Sidenote: So apparently I’ve promised to write something on utilitarianism and capitalism. Very well then.

    • herp derp
    • March 9th, 2012

    does the person who said “You’re an idiot!”” have initials (first last) JW and is in your pe period?

      • totalepicfailure
      • March 9th, 2012

      Whether your statement is true or not is easily validated.

        • herp derp
        • March 9th, 2012

        @totalepicfailure: the author has confirmed that it is true

        plz note (lewis) the name on the email address used is not the real person

  1. whoo!

  2. If the pragmatic function of “You’re an idiot” was not to insult but to make a joke, prosody (and to a lesser extent, context) should have disambiguated, so a competent passerby should have been able to understand the intention. Because of this, the post that followed seemed somewhat superfluous.

    Anyhow, you’ve pointed out that there are multiple morphemes with the shape (or ) that have distinct meanings, but I don’t see how this involves any sort of “redefinition*.” It’s difficult to see any parallel between labeling you a member of the set of idiots and using homophones, although if for some reason we consider the meanings as members of the set identified using a morpheme with a certain shape, it becomes less unclear. Regardless, having another speaker add you to the class labeled “idiot” is hardly a redefinition. If I say “The gworp is a newly discovered fruit,” no redefinition of fruit takes place. The new item gworp possesses qualities characteristic of fruits, but that set’s characteristics have not changed. If a tree falls in the forest…?

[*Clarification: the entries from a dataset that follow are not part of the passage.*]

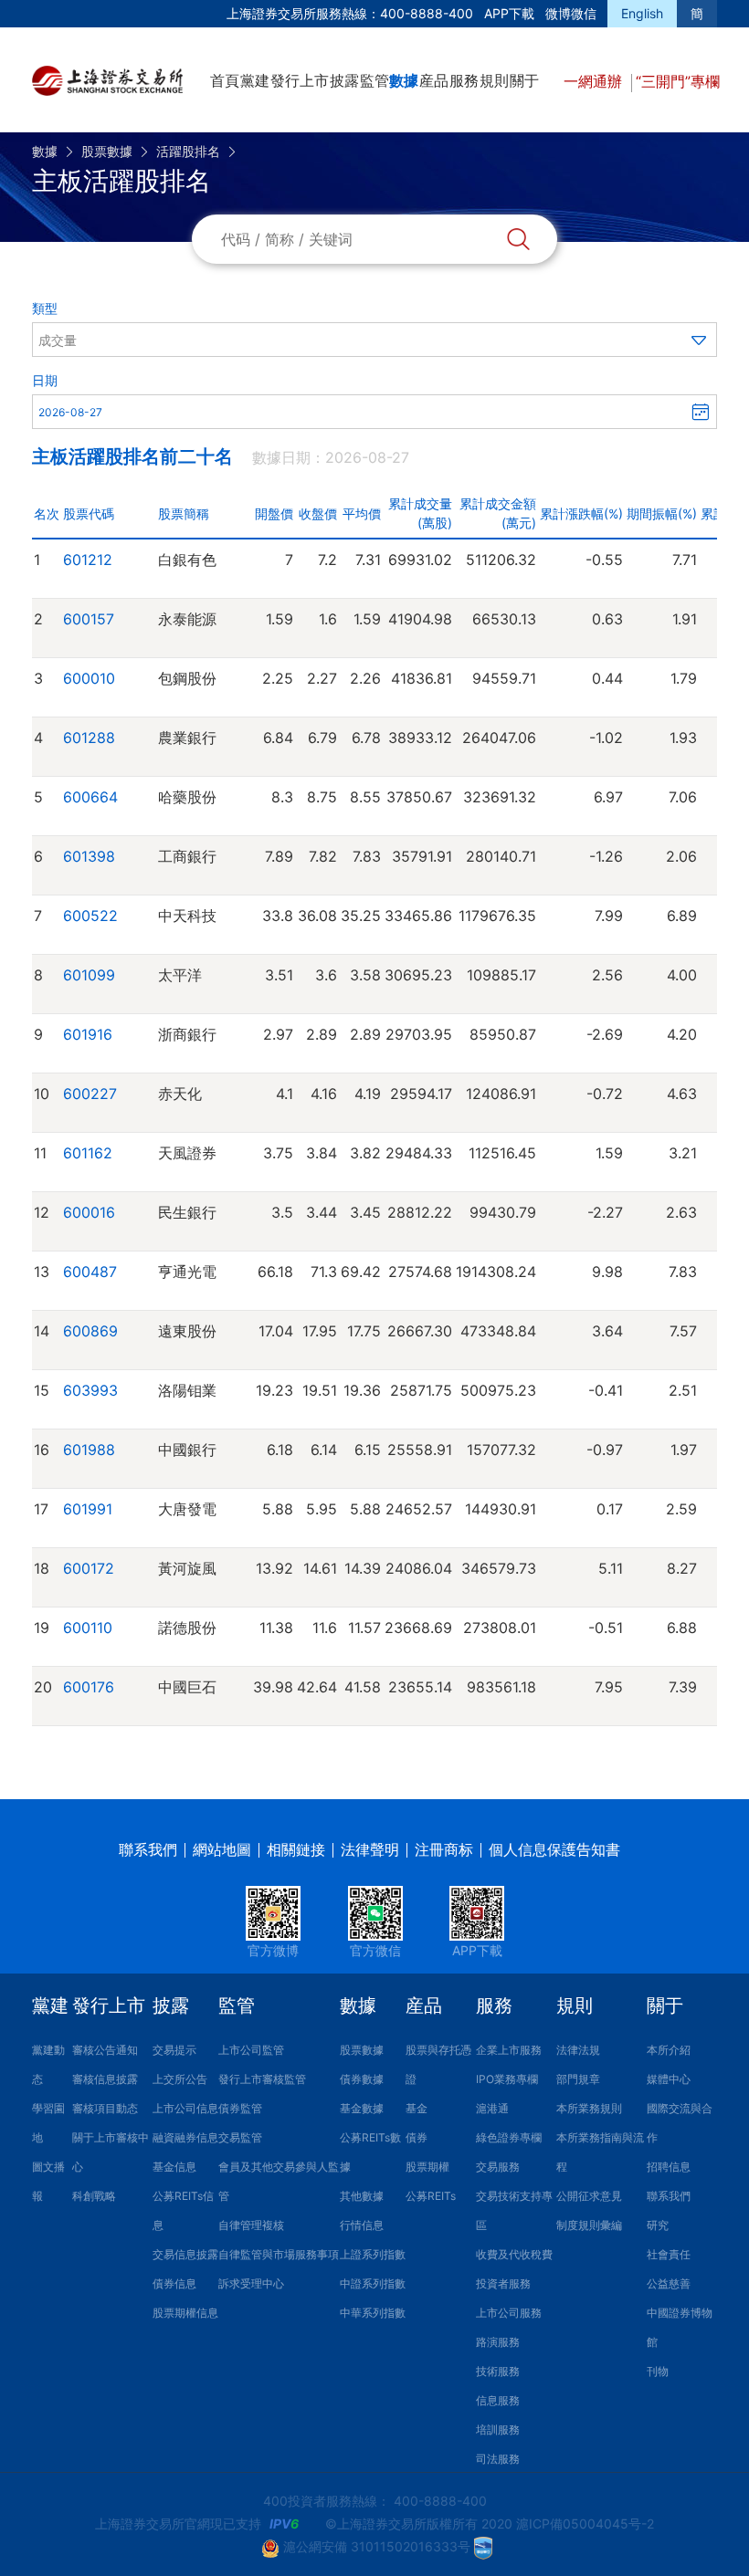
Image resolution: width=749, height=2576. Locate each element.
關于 (524, 80)
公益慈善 (669, 2283)
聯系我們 (148, 1849)
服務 (464, 80)
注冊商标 (444, 1849)
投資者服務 (503, 2283)
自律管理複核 (251, 2225)
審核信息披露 (105, 2079)
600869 (90, 1331)
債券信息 (174, 2283)
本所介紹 (669, 2050)
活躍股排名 (188, 151)
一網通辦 (595, 81)
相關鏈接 (296, 1849)
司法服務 (498, 2459)
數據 (403, 80)
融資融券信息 (185, 2137)
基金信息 (174, 2166)
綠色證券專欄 (509, 2137)
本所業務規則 (589, 2108)
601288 (89, 737)
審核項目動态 (105, 2108)
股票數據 (106, 151)
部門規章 (578, 2079)
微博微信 (570, 13)
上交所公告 (180, 2079)
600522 (90, 915)
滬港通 (492, 2108)
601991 (87, 1509)
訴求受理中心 (251, 2283)
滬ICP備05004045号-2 (585, 2523)
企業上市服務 (509, 2050)
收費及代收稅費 (514, 2254)
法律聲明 (370, 1849)
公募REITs (431, 2196)
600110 (87, 1627)
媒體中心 (669, 2079)
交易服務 (498, 2166)
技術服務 (498, 2371)
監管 (374, 80)
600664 (90, 797)
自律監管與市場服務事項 (278, 2254)
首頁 (224, 80)
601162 (87, 1153)
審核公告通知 (105, 2050)
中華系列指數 (373, 2312)
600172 (88, 1568)
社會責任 (669, 2254)
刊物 (658, 2371)
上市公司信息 (185, 2108)
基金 (416, 2108)
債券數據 (362, 2079)
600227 (90, 1093)
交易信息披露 (185, 2254)
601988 (89, 1449)
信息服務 (498, 2400)
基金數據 (362, 2108)
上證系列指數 (373, 2254)
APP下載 (509, 13)
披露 (344, 80)
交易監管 (240, 2137)
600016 (89, 1212)
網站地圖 (222, 1849)
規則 (494, 80)
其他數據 (362, 2196)
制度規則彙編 (589, 2225)
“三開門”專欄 (678, 81)
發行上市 (299, 80)
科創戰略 (94, 2196)
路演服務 (498, 2342)
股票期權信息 (185, 2312)
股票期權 (427, 2166)
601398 (89, 856)
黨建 (254, 80)
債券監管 (240, 2108)
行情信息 (362, 2225)
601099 (89, 975)
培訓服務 (498, 2429)
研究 (658, 2225)
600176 (88, 1687)
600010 (89, 678)
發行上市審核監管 (262, 2079)
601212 (87, 559)
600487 (90, 1271)
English (642, 13)
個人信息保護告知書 (554, 1849)
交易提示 (174, 2050)
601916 (87, 1034)
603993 (90, 1390)
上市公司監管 (251, 2050)
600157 (88, 619)
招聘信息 (669, 2166)
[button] (374, 339)
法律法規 (578, 2050)
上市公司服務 (509, 2312)
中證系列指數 (373, 2283)
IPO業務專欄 (507, 2079)
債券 (416, 2137)
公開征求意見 (589, 2196)
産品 (433, 80)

    If you’re looking for something that really is a redefinition, consider pronouns.

    [Blubbering tangent: If that language was anything more than a relexification of English, I’d be proud of them. But that still does not constitute a redefinition any more than bra must be redefined for use in Swedish to mean good as opposed to a type of female undergarment]

      • totalepicfailure
      • March 23rd, 2012

      Point taken, but I don’t think most people are competent passerbys by your standards.

  3. *The asterisk in the previous comment linked to something that I decided not to post. This filler message has been provided as a substitute.